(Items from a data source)

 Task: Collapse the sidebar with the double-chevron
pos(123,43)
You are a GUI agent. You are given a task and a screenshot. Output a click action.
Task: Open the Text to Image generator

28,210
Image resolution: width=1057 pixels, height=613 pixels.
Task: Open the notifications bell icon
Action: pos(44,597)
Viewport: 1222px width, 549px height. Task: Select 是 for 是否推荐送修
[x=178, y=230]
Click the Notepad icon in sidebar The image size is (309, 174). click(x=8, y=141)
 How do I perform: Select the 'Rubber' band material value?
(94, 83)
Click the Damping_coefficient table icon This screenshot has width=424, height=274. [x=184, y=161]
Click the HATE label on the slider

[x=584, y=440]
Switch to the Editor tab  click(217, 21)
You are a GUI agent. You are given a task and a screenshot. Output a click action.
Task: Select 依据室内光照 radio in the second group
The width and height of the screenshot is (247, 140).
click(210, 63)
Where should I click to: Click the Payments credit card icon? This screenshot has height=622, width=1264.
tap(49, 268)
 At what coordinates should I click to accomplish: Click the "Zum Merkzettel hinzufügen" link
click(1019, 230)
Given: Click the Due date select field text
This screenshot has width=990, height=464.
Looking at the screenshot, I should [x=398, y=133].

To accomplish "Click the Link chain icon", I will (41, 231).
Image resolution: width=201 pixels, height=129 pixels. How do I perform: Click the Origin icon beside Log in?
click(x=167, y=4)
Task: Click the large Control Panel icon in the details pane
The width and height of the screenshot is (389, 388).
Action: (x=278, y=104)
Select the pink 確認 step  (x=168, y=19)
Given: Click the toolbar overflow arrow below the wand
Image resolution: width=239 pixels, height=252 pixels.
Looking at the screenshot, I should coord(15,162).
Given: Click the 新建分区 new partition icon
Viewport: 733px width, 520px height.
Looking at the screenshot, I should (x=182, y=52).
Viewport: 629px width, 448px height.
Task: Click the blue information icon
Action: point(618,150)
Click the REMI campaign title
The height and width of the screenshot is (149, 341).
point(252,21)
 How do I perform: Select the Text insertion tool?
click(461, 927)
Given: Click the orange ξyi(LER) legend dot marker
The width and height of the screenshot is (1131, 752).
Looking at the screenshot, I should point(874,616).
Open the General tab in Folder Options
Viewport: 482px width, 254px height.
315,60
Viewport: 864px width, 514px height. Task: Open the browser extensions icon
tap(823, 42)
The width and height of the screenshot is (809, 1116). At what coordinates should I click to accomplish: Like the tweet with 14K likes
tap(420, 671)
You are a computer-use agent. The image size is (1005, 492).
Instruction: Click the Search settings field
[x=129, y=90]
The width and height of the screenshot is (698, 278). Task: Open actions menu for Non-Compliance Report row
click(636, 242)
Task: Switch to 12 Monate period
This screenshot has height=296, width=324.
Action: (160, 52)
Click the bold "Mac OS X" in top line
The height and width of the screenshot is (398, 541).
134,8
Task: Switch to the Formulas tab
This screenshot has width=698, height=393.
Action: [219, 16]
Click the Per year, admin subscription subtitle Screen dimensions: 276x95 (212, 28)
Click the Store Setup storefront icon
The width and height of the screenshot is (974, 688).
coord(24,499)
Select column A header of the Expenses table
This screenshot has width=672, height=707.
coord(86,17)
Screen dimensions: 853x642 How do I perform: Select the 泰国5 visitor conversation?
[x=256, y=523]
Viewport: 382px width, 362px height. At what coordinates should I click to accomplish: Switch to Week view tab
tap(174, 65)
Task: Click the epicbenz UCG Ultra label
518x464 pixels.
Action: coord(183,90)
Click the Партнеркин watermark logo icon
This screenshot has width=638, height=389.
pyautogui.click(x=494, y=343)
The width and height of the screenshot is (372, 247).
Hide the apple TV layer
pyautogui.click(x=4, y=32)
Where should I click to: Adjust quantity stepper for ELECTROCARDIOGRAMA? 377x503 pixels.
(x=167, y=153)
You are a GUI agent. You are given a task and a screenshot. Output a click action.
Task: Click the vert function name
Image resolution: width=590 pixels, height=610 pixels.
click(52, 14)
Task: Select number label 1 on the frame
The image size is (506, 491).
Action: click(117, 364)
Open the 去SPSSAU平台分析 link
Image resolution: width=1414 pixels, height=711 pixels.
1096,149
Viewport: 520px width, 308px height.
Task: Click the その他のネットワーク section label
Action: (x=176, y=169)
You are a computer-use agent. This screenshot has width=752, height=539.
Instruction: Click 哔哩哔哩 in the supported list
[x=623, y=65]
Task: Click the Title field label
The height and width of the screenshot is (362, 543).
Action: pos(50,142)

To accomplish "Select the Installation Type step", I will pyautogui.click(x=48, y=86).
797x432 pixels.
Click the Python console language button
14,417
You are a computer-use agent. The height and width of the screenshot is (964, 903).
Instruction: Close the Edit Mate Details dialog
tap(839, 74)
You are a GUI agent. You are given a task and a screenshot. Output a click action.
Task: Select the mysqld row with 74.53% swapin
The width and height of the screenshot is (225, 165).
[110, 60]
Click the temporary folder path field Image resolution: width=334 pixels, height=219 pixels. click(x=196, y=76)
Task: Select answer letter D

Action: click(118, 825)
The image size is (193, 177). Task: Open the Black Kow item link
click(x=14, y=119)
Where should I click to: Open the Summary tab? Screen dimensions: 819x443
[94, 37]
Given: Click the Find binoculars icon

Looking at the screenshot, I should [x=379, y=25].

» Task to complete
Every line that contains the string "computer" should be copied from the records.

» Answer space
You are a computer-use agent. The image size is (1005, 492).
You are a computer-use agent. This screenshot has width=752, height=539.
You are a computer-use agent. The height and width of the screenshot is (964, 903).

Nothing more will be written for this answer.